**Given exercise**
Please update the records from the start through the line that contains "tap(192, 172)", changing "icon" to "symbol" and keeping everything else the same. Leave the pictures out of your answer.

----------------------------------------

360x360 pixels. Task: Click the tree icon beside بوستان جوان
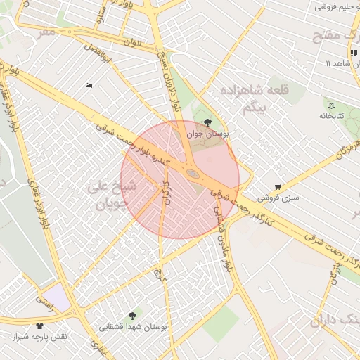tap(206, 122)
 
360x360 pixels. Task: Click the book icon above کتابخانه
tap(331, 105)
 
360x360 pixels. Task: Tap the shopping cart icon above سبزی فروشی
tap(278, 187)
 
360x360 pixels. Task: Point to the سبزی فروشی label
tap(278, 198)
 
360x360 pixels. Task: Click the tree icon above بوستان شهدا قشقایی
tap(132, 316)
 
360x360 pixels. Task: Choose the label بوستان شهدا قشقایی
tap(139, 327)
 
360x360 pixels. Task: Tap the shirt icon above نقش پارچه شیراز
tap(39, 326)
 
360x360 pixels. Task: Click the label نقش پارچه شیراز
tap(39, 336)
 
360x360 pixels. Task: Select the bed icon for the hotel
tap(89, 85)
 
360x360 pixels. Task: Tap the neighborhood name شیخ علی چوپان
tap(108, 195)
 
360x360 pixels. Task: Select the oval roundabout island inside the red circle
tap(192, 172)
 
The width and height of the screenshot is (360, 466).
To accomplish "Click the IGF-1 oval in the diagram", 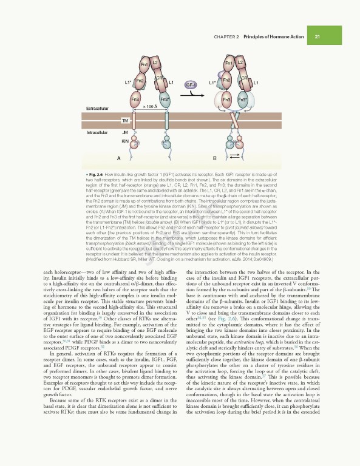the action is pyautogui.click(x=190, y=84).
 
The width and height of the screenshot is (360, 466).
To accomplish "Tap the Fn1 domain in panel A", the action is pyautogui.click(x=144, y=64).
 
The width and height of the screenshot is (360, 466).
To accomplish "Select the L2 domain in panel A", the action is pyautogui.click(x=155, y=62).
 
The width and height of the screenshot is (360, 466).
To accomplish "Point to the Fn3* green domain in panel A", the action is pyautogui.click(x=164, y=99).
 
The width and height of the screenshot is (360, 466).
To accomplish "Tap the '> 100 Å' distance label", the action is pyautogui.click(x=150, y=107).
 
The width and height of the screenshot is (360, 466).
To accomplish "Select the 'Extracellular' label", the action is pyautogui.click(x=98, y=108).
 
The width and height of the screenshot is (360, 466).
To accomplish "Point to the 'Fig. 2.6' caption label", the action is pyautogui.click(x=97, y=174).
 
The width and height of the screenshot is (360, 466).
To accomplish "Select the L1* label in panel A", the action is pyautogui.click(x=128, y=82).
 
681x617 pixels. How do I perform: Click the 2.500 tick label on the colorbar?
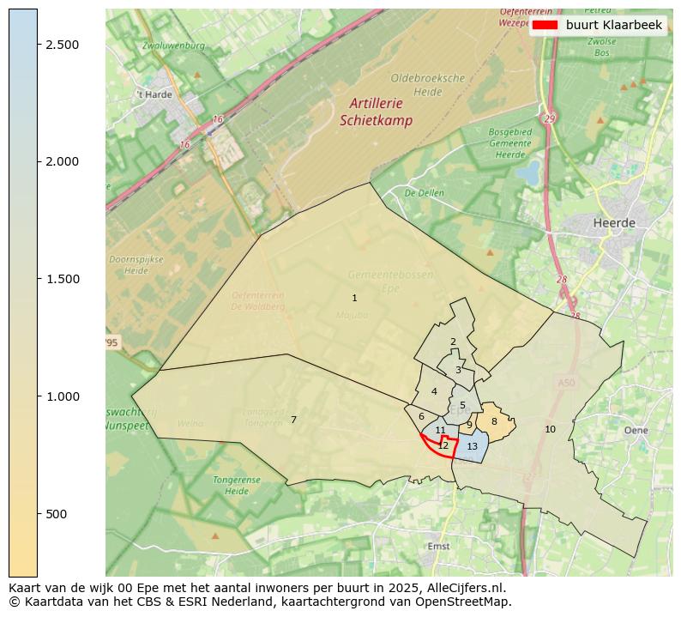click(63, 45)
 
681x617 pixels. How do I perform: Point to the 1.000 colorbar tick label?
click(63, 396)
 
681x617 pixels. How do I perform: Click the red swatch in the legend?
click(545, 25)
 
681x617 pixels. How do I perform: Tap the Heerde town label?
click(614, 223)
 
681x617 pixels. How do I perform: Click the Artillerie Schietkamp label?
click(376, 112)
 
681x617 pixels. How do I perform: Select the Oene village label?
click(636, 430)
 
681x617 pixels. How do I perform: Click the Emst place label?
click(438, 546)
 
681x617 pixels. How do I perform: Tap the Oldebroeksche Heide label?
click(427, 84)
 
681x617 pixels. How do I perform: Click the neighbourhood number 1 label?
click(354, 298)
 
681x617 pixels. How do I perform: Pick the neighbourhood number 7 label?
click(293, 420)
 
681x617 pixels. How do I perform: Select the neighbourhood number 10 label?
click(550, 429)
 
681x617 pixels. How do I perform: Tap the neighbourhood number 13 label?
click(472, 446)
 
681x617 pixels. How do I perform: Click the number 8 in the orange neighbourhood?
click(494, 421)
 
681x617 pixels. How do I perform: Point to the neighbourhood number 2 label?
click(453, 342)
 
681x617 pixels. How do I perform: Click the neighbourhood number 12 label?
click(443, 445)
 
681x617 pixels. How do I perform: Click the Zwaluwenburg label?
click(168, 45)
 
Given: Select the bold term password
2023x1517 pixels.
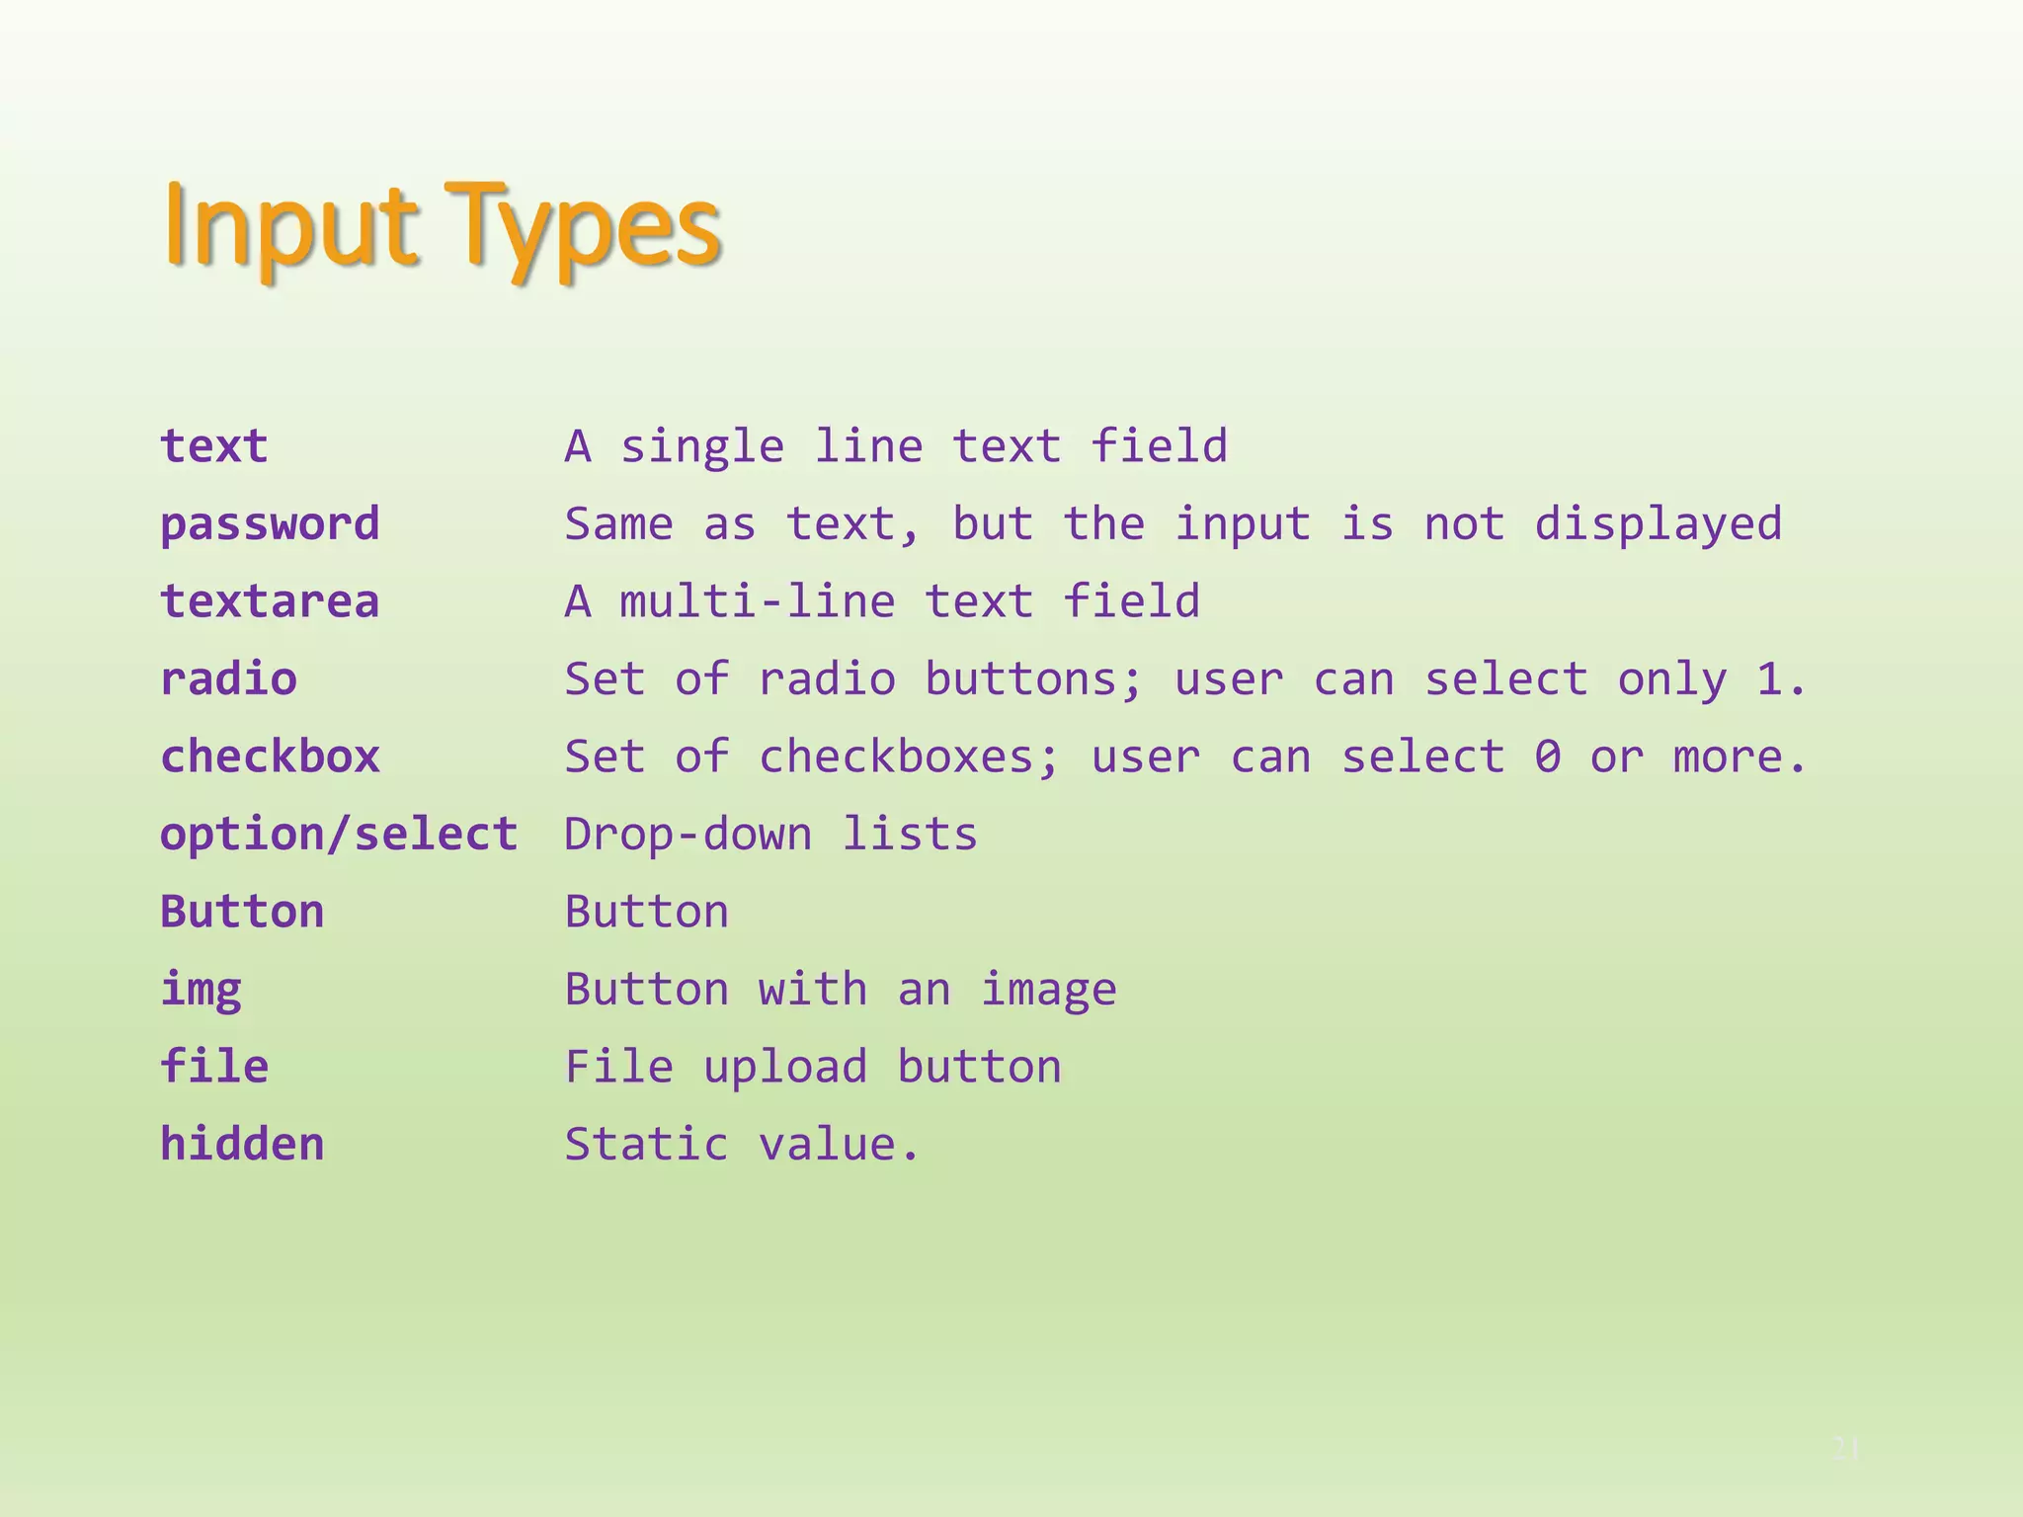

----------------------------------------

**Answer for the task**
360x360 pixels. Task: Click the tree symbol beside بوستان جوان
tap(206, 122)
 
360x360 pixels. Task: Click the book symbol above کتابخانه
tap(331, 105)
 
360x360 pixels. Task: Tap the shopping cart symbol above سبزی فروشی
tap(278, 187)
 
360x360 pixels. Task: Point to the سبزی فروشی label
tap(278, 198)
 
360x360 pixels. Task: Click the tree symbol above بوستان شهدا قشقایی
tap(132, 316)
 
360x360 pixels. Task: Choose the label بوستان شهدا قشقایی
tap(139, 327)
 
360x360 pixels. Task: Tap the shirt symbol above نقش پارچه شیراز
tap(39, 326)
 
360x360 pixels. Task: Click the label نقش پارچه شیراز
tap(39, 336)
 
360x360 pixels. Task: Select the bed symbol for the hotel
tap(89, 85)
 
360x360 pixels. Task: Tap the neighborhood name شیخ علی چوپان
tap(108, 195)
 
360x360 pixels. Task: Select the oval roundabout island inside the red circle
tap(192, 172)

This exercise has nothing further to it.